Extracted records:
########################################
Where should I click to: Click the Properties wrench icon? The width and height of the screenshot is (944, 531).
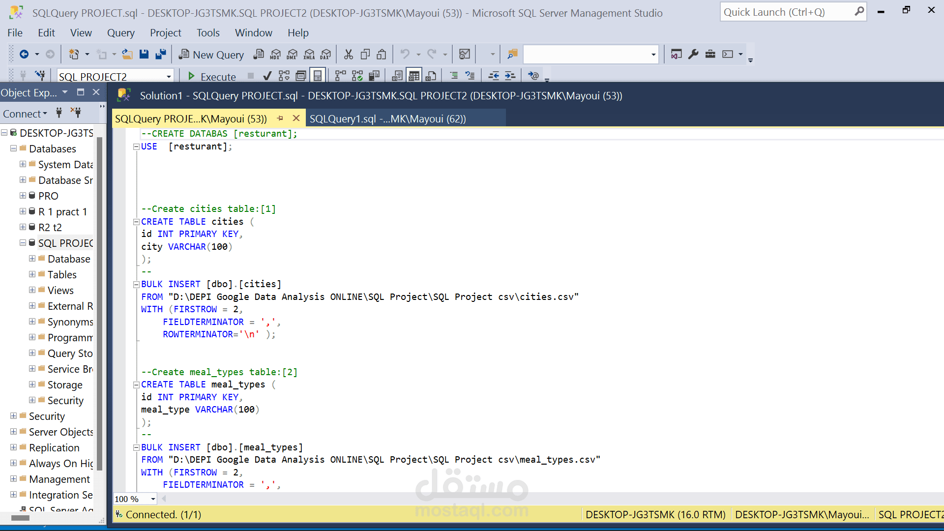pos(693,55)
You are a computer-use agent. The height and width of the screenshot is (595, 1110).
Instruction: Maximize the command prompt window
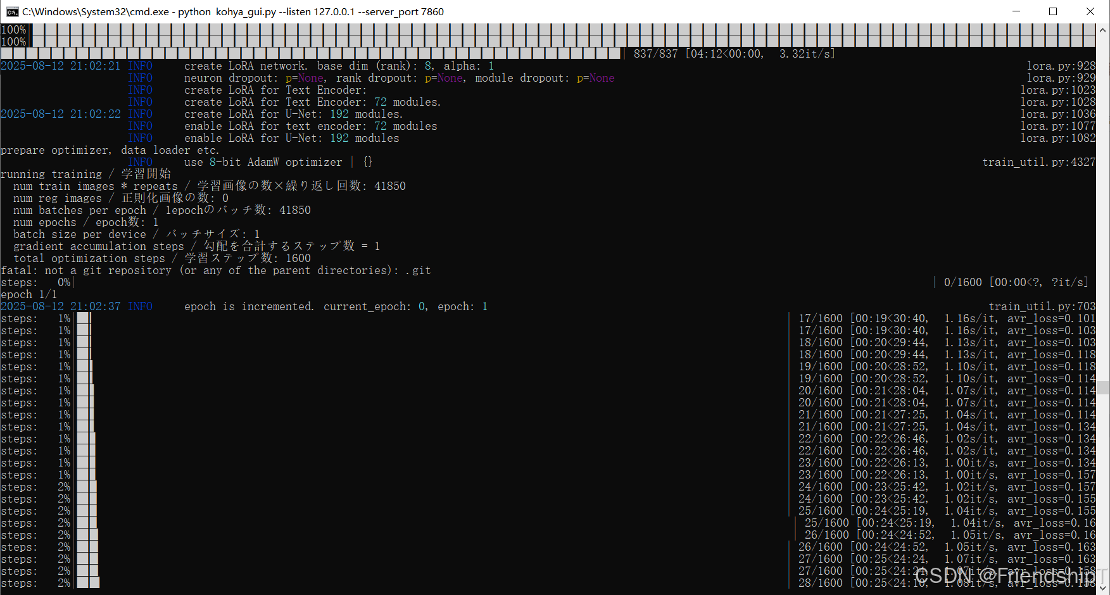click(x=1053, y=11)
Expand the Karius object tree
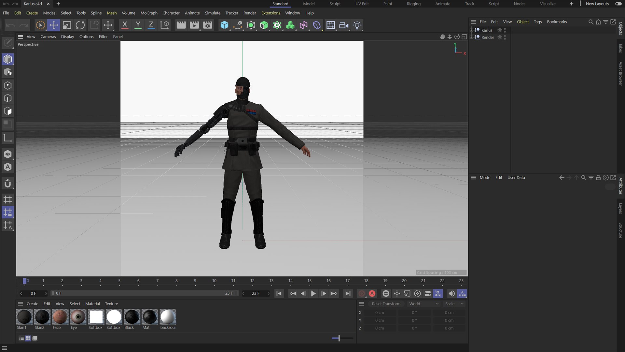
########################################
#### [Task requirements]
Please transcribe the entries exactly, omitting the images.

#### [Completed task]
Where should I click to: Click the Properties wrench icon? The width and height of the screenshot is (944, 531).
pos(693,55)
You are a computer-use agent. The height and width of the screenshot is (595, 1110).
Instruction: Maximize the command prompt window
click(x=1053, y=11)
Expand the Karius object tree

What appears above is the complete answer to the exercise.